On June 15, 2020, in response to calls from groups like POGO, Senator Kamala Harris and Representatives Jackie Speier and Jamie Raskin introduced the COVID-19 Whistleblower Protection Act as part of the Coronavirus Oversight and Recovery Ethics Act (“CORE Act”).  The CORE Act puts in place meaningful protections against retaliation for individuals who report waste, fraud, and abuse related to government funds that were distributed to combat the COVID-19 pandemic.  Like other recent whistleblower protection legislation, it is primarily enforced through the Department of Labor but permits whistleblowers to “kick out” their claims into federal court.  Further, language in the bill nullifies the effectiveness of pre-dispute mandatory arbitration provisions with respect to claims asserted under the law.  In many ways, it is a model piece of whistleblower protection legislation.

One significant omission from the CORE Act, however, is language amending the OSH Act or otherwise granting meaningful protections to whistleblowers who report workplace health and safety concerns related to COVID-19.  Thus, nothing in the bill purports to protect an individual who refuses to come to work, or opposes her employer’s practices, because her employer has failed to take sufficient steps to mitigate COVID-19-related risk to employee health.  In most of the country, employees in that situation are left with the OSH Act as their primary recourse for retaliation.

Protecting Whistleblowers at the Local Level

Given the lack of federal action to address this problem, some municipalities have passed legislation specifically designed to protect employees who report COVID-19-related workplace safety concerns.

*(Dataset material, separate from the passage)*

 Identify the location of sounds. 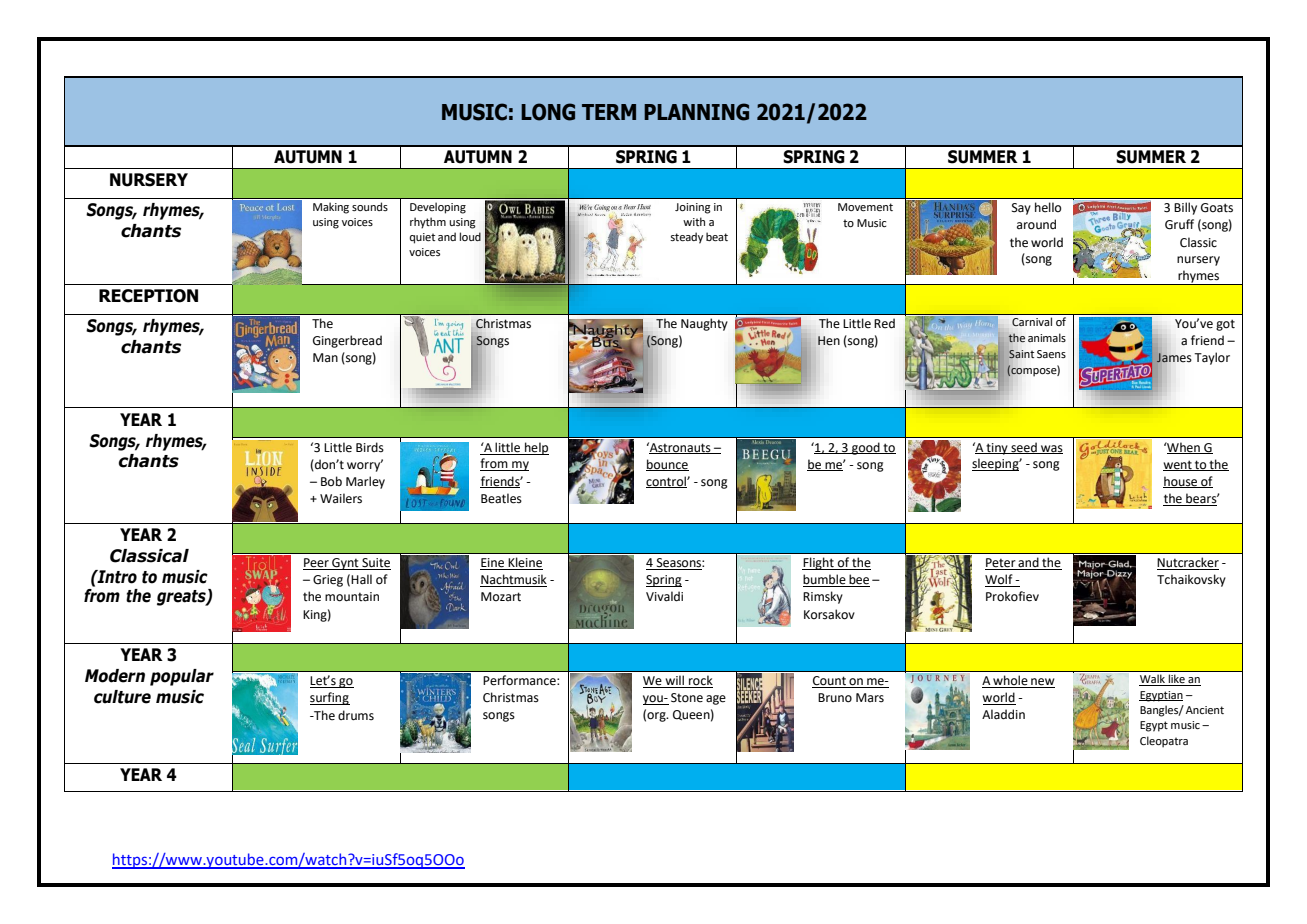
(370, 206).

For example, Mayor Kenney of Philadelphia recently signed into law Bill No. 200328, which requires employers to “comply with all aspects of public health orders addressing safe workplace practices to mitigate risks” related to COVID-19. The bill further states that “[n]o employer shall take any adverse employment or other action against an employee” who refuses to work in conditions that do not comply with public safety guidelines, and that “no employer shall take any adverse employment or other action against any employee for making a protected disclosure.” A “protected disclosure” is defined as a “good faith communication” disclosing information “that may evidence a violation of a public health order that may significantly threaten the health or safety of employees or the public, if the disclosure or intention to disclose was made for the purpose of remedying such violation.” The legislation includes a private right of action and permits awards to successful litigants including reinstatement, back pay, compensatory damages, and liquidated damages “of $100 to $1000 on behalf of the City for each day in which a violation occurs.” 

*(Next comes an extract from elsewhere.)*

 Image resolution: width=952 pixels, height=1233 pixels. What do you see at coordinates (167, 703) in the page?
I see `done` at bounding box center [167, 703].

In late May, the City of Chicago enacted a bill that contained slightly narrower but still powerful protections. In the bill, the City of Chicago prohibited employers from retaliating against employees for complying with public health orders relating to COVID-19 issued by the City or the State or for following COVID-19-related quarantine instructions from a treating health care provider. The protections extend to employees who are caring for an individual subject to such a quarantine. The bill includes a remarkable damages provision entitling successful claimants to liquidated damages “equal to three times the full amount of wages that would have been owed had the retaliatory action not taken place.”

These actions by municipalities are meaningful and offer critical protections to citizens living in those cities. At the same time, the need for this local legislation highlights the glaring absence of meaningful protections for workers in the rest of the country. It seems that every week we hear more horror stories about conditions in which workers are forced to work during this pandemic, lest they risk losing their jobs in the midst of a devastating economic downturn. The weaknesses in the OSH Act and the absence of even proposed federal legislation that would fill this critical gap in protection is a moral failure.